Pitfalls in Emerging Markets

But not all emerging markets prove to be a good place for real estate investment.

“Corruption and lack of transparency ranked high on participants’ lists of reasons to avoid particular [emerging] markets,” according to participants in the 2009 KW Real Estate in Emerging Markets Forum.

Poor infrastructure, unhealthy regulatory environment, corruption, bureaucracy, deficient legal environment, and lack of transparency are impediments to real estate ventures in many emerging markets.

The experts agreed that a trusted local partner is essential in any successful emerging market real estate venture.
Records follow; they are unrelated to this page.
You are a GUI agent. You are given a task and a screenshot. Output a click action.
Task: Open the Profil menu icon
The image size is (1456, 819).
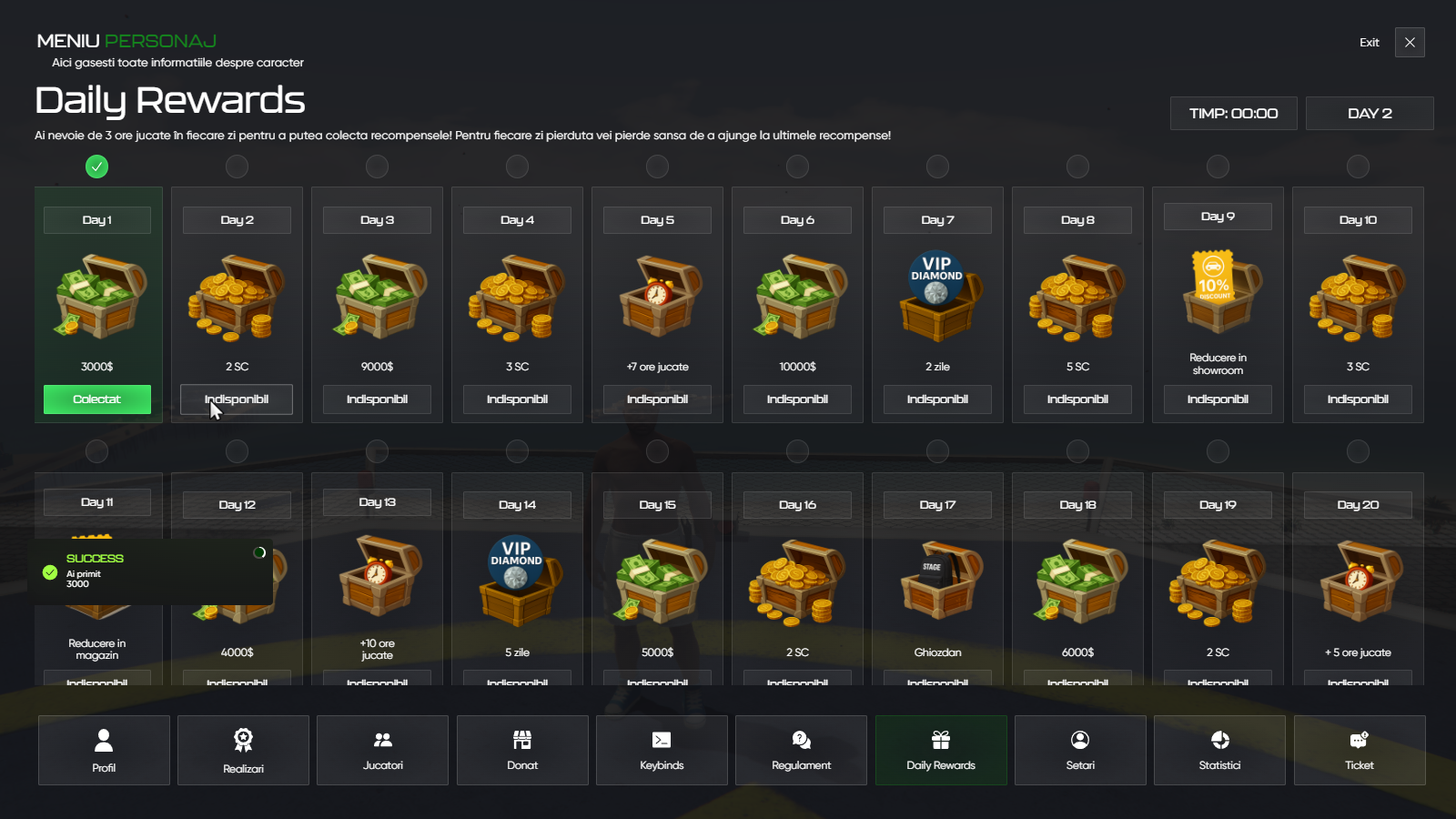[x=104, y=740]
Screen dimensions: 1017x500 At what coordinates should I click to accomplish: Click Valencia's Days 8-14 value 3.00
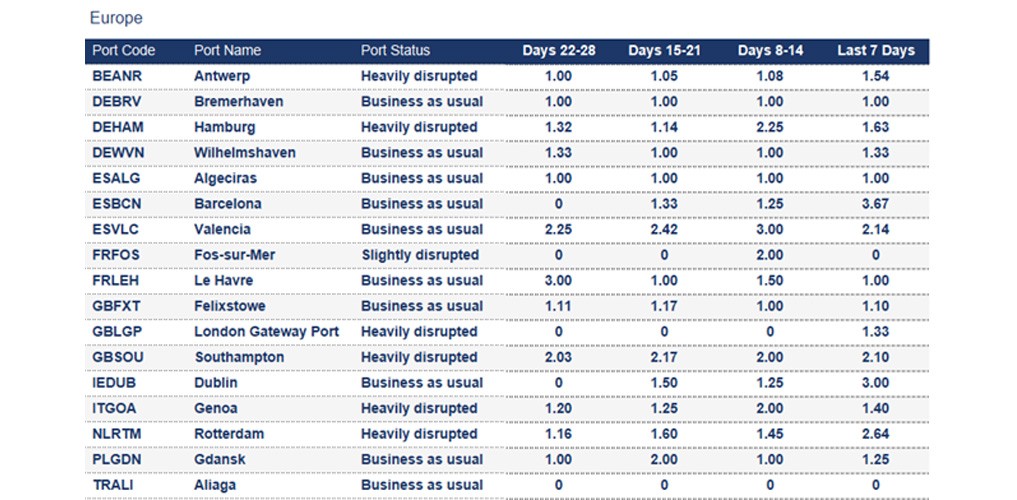click(x=769, y=229)
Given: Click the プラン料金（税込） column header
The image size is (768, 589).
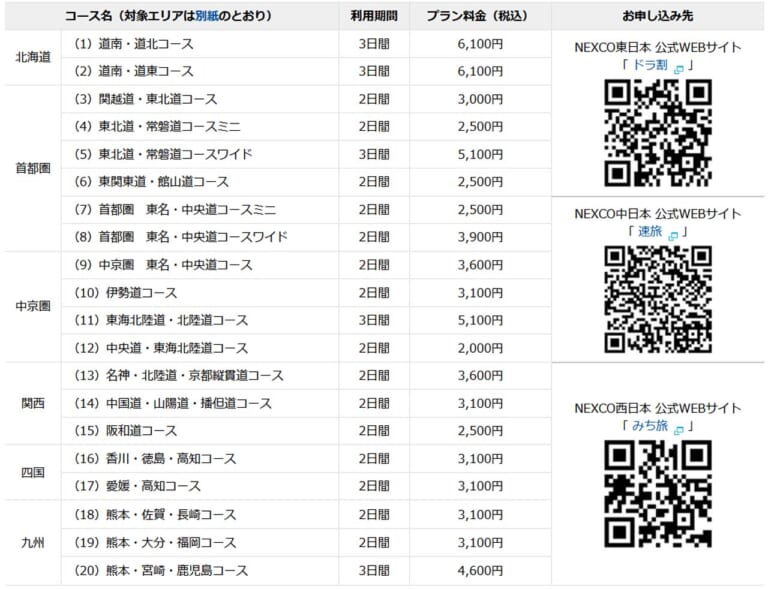Looking at the screenshot, I should tap(479, 17).
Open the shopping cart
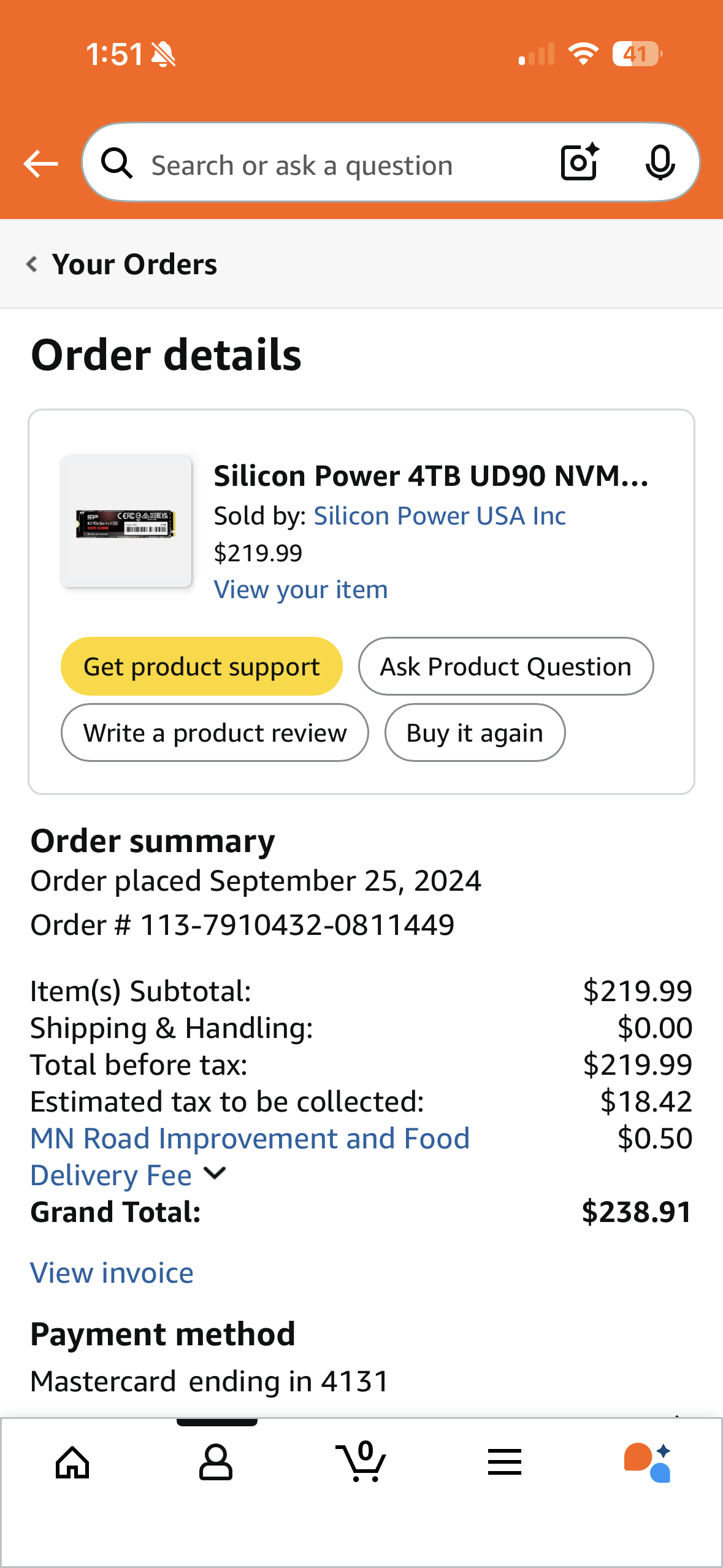This screenshot has height=1568, width=723. pos(362,1462)
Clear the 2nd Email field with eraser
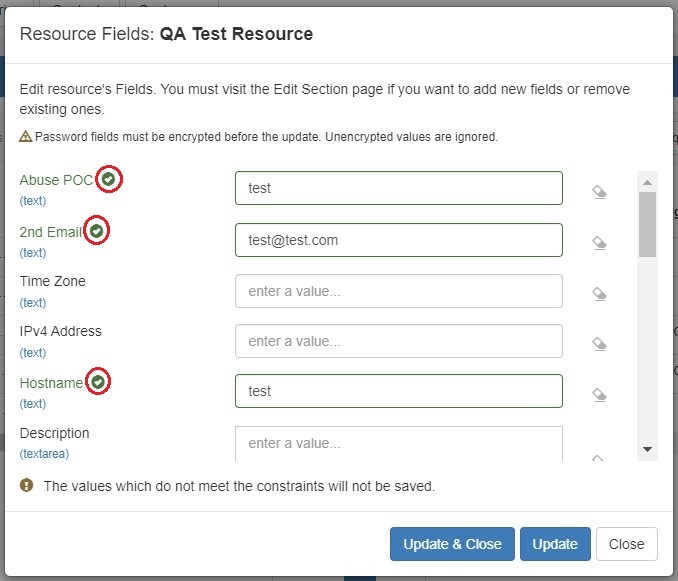Screen dimensions: 678x581 [599, 241]
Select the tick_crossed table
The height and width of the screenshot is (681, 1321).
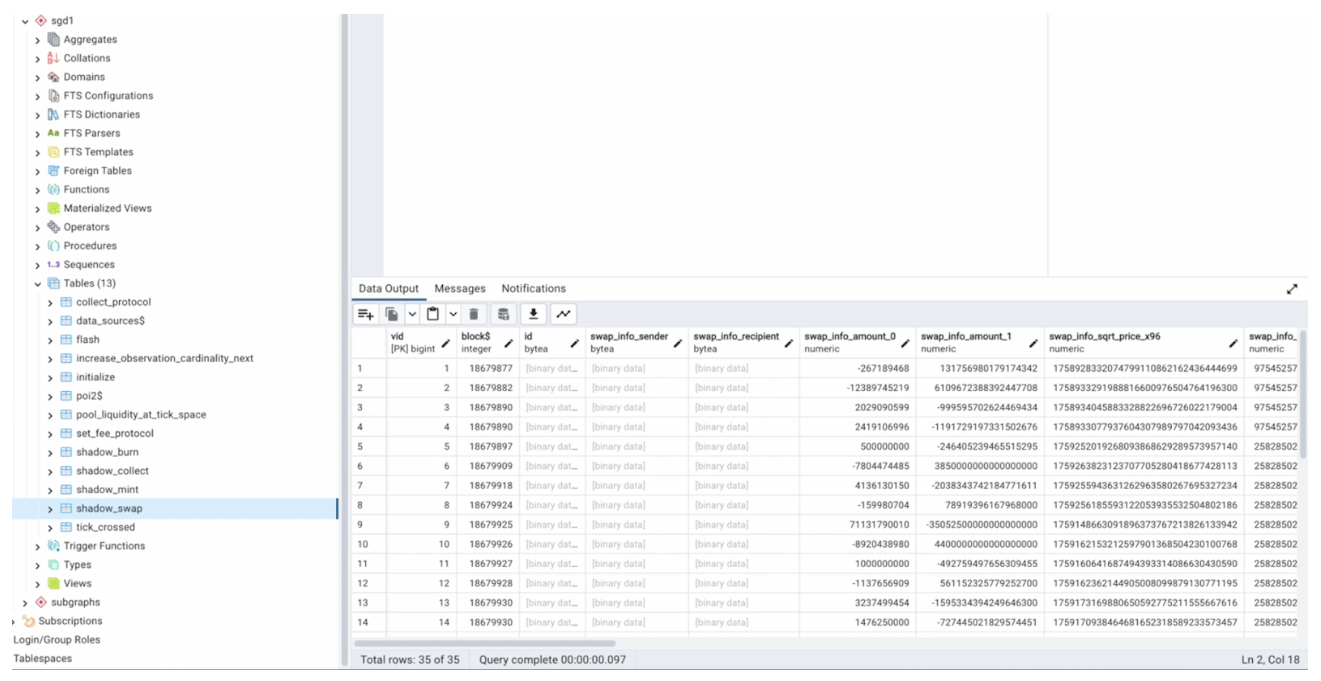(105, 527)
“Overall a big cultural divide remains,” a recent PricewaterhouseCoopers (PwC) and Urban Land Institute report said. “You need to be prepared to work back channels. Don’t even think about doing business in these [emerging market] countries without local partners … everything is based on personal relationships and all business is conducted face to face.”

Markets to Avoid

Getting involved in real estate in Russia should be avoided at all costs, as the government uses the minutest problem to expropriate a profitable company, the reports read.

“In Russia, they just steal your company,” said Mark Weiss, president of JER Investors Trust Inc., a real estate investment trust (REIT). He related a story about one firm that was taken over by the Russian tax authorities, leaving its foreign owner with no legal recourse.

Vietnam is “totally crippled by bureaucracy,” advised Eyal Ofer, chairman of Ofer Global Holdings Inc., based in Richmond, Va.

Forum participants said the Indian real estate market is filled with corruption, “bureaucracy beyond belief,” and an underdeveloped infrastructure. In India, every step of the construction process must be overseen and tested.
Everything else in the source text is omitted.